[[ Given records open ]]

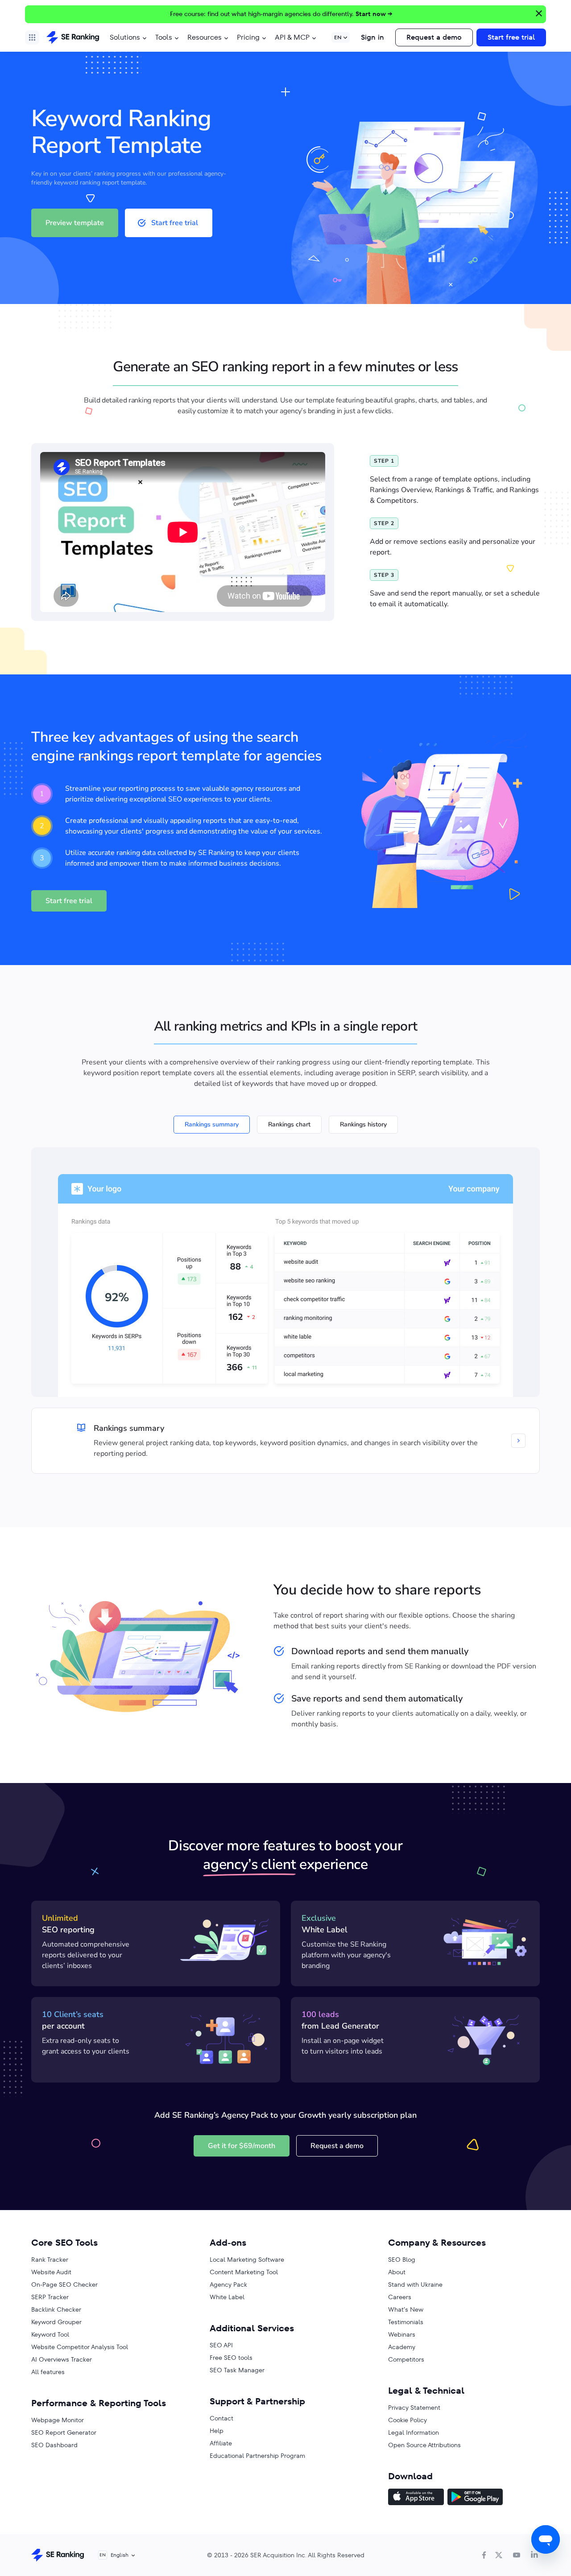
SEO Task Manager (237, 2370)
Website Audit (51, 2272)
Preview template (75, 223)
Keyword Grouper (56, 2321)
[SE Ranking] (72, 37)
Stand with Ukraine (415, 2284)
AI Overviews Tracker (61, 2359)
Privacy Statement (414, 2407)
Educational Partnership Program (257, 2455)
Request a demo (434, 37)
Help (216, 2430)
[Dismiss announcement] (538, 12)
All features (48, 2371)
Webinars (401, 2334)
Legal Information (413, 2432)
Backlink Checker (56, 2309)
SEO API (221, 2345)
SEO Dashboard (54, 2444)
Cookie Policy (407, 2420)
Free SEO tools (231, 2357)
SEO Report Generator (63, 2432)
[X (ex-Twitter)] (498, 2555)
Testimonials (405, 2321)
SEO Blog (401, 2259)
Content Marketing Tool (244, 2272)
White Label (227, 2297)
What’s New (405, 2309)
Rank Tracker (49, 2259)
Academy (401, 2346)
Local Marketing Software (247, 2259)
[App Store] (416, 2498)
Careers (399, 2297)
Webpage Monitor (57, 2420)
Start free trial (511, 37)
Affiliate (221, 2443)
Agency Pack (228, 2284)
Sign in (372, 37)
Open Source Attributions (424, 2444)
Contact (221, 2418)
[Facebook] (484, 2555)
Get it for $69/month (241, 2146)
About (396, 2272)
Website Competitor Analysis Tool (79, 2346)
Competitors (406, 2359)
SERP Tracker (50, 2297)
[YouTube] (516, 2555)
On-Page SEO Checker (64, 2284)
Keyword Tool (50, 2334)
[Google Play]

[[ Given records closed ]]

Copy the records exactly as they appear, excluding images.

SEO Task Manager (237, 2370)
Website Audit (51, 2272)
Preview template (75, 223)
Keyword Grouper (56, 2321)
[SE Ranking] (72, 37)
Stand with Ukraine (415, 2284)
AI Overviews Tracker (61, 2359)
Privacy Statement (414, 2407)
Educational Partnership Program (257, 2455)
Request a demo (434, 37)
Help (216, 2430)
[Dismiss announcement] (538, 12)
All features (48, 2371)
Webinars (401, 2334)
Legal Information (413, 2432)
Backlink Checker (56, 2309)
SEO API (221, 2345)
SEO Dashboard (54, 2444)
Cookie Policy (407, 2420)
Free SEO tools (231, 2357)
SEO Report Generator (63, 2432)
[X (ex-Twitter)] (498, 2555)
Testimonials (405, 2321)
SEO Blog (401, 2259)
Content Marketing Tool (244, 2272)
White Label (227, 2297)
What’s New (405, 2309)
Rank Tracker (49, 2259)
Academy (401, 2346)
Local Marketing Software (247, 2259)
[App Store] (416, 2498)
Careers (399, 2297)
Webpage Monitor (57, 2420)
Start free trial (511, 37)
Affiliate (221, 2443)
Agency Pack (228, 2284)
Sign in (372, 37)
Open Source Attributions (424, 2444)
Contact (221, 2418)
[Facebook] (484, 2555)
Get it for $69/month (241, 2146)
About (396, 2272)
Website Competitor Analysis Tool (79, 2346)
Competitors (406, 2359)
SERP Tracker (50, 2297)
[YouTube] (516, 2555)
On-Page SEO Checker (64, 2284)
Keyword Tool (50, 2334)
[Google Play]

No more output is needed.